The Karnataka High Court, in an effort to remove procedural bottlenecks in property registration following civil court decrees, has held that municipal authorities cannot refuse to issue e-khatas — which are mandatory for registration — to decree holders or court commissioners on the grounds that the application was not made by the previous owner or judgment-debtor.
Justice Sachin Shankar Magadum issued a series of guidelines on issuing e‑khatas and the registration of documents by registering authorities to enforce court decrees, after noticing that the district registrar in Tumakuru had, in August 2025, refused to register a property in favour of decree-holder P. S. Ashok Kumar for want of an e‑khata, despite papers being presented by a court commissioner based on a civil court decree in his favour.
Such situations, the court said, have repeatedly surfaced before it through several petitions, disclosing “a systemic incongruity, a grey area in the administrative framework wherein the executive machinery, instead of acting in furtherance of a binding judicial determination, operates in a manner that effectively renders the decree inexecutable.”
Civil court powers
Pointing out that the civil courts are vested with ample powers to ensure that the decrees are translated into reality, including by appointing a court commissioner where the judgment-debtor/earlier owner fails to cooperate, the court noted the difficulty, however, arises at the stage of registration, where the insistence on e-khata coupled with the reluctance of authorities to issue the same either in favour of the decree holder or the court commissioner creates a procedural deadlock.

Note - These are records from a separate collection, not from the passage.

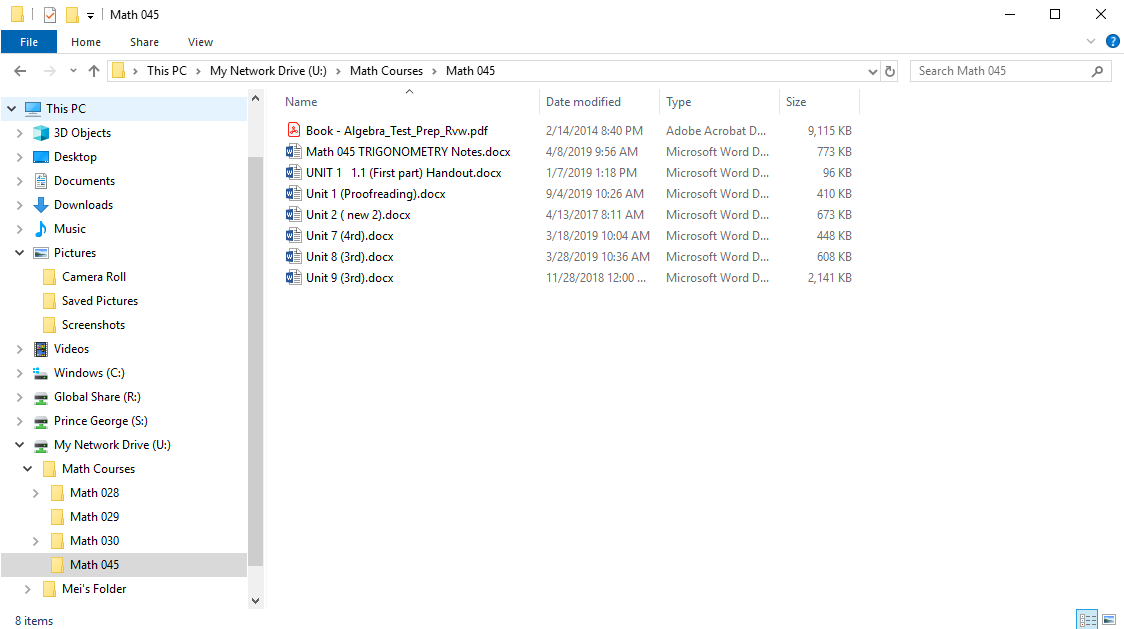Screen dimensions: 1124x629
Task: Refresh the current folder view
Action: coord(891,71)
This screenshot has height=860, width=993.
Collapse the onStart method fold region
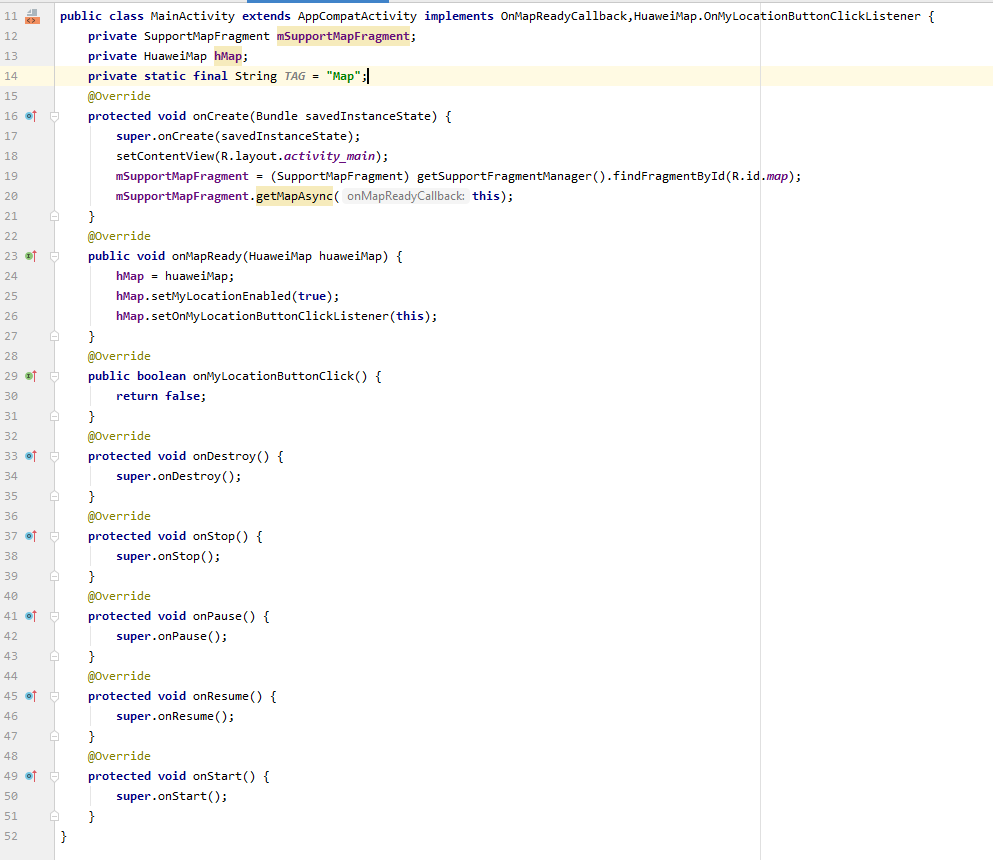coord(54,776)
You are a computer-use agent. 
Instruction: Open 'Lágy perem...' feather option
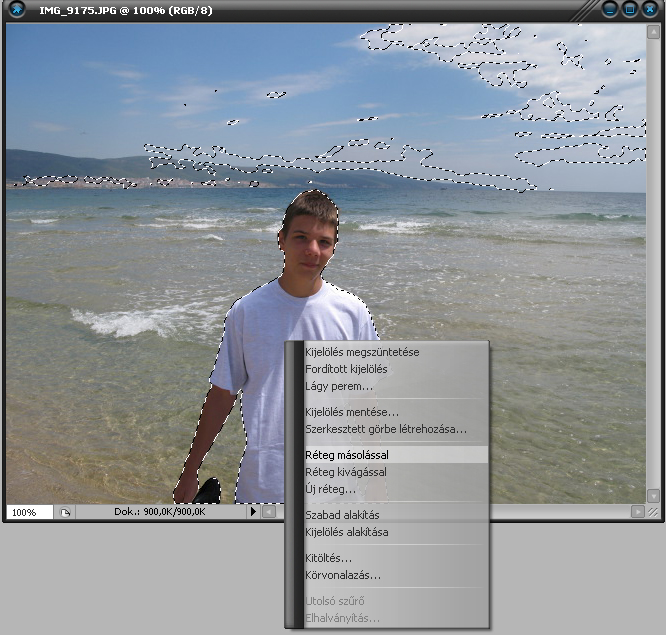point(339,386)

In a large number of specific performance decrees, judgment-debtors deliberately avoid execution to frustrate the decree and evade securing the e-khata, which is mandatory for registration, leaving decree holders remediless and reducing court decrees to paper, undermining the rule of law, the court pointed out.
Bridging grey area
Judicial intervention in the form of guidelines is essential to bridge this grey area, existing due to the absence of a clear administrative protocol, to ensure that decrees are effectively enforced, the court said while observing that local and registering authorities cannot adopt hyper-technical or pedantic approach to defeat the fruits of a decree.